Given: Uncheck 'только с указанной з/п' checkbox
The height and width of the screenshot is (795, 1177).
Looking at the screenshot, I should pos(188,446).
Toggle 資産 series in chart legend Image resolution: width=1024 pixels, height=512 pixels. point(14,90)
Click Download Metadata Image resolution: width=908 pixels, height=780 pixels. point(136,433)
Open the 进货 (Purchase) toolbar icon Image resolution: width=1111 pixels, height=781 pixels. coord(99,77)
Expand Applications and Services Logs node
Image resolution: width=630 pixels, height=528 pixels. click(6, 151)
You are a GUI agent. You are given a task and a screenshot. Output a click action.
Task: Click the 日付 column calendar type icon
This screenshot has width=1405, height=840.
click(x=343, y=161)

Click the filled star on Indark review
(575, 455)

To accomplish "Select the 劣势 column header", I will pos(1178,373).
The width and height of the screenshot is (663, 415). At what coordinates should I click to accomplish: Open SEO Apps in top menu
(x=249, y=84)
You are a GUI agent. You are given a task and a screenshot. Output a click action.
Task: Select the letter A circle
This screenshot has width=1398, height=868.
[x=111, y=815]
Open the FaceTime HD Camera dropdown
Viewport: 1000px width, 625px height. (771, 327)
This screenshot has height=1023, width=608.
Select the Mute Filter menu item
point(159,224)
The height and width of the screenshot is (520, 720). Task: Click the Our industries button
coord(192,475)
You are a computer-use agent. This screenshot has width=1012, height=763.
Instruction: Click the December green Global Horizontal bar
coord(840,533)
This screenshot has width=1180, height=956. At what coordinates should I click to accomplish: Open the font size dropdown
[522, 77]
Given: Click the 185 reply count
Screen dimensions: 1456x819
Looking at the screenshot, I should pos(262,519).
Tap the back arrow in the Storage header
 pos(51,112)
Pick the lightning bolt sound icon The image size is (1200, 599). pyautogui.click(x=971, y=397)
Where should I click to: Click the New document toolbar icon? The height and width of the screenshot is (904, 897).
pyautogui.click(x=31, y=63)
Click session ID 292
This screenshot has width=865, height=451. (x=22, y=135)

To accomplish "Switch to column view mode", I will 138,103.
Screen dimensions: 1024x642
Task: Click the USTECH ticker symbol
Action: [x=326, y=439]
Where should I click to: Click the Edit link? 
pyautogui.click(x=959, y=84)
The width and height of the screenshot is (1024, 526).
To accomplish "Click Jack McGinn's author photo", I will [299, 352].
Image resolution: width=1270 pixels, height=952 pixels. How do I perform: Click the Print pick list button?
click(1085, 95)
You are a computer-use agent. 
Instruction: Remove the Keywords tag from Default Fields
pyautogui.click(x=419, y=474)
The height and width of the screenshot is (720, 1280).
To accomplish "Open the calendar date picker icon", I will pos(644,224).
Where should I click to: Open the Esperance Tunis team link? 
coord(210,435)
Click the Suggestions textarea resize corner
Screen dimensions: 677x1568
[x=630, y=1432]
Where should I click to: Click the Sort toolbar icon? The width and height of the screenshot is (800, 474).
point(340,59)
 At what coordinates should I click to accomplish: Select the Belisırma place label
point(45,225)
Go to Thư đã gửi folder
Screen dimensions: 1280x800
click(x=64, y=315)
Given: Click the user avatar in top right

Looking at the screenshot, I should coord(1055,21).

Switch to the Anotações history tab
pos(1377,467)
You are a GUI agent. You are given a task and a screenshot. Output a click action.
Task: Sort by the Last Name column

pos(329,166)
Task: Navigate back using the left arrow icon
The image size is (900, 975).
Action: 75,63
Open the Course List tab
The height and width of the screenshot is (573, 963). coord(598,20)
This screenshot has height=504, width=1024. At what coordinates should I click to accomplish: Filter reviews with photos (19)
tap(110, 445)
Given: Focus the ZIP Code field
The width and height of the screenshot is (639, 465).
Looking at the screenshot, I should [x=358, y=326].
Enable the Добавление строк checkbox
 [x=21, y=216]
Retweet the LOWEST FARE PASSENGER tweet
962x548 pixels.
____________
What is required
In the records above, locate each line with the word "computer". Copy all such lines.

Result of the task
You are a computer-use agent. This screenshot has width=1012, height=763.
You are a computer-use agent. 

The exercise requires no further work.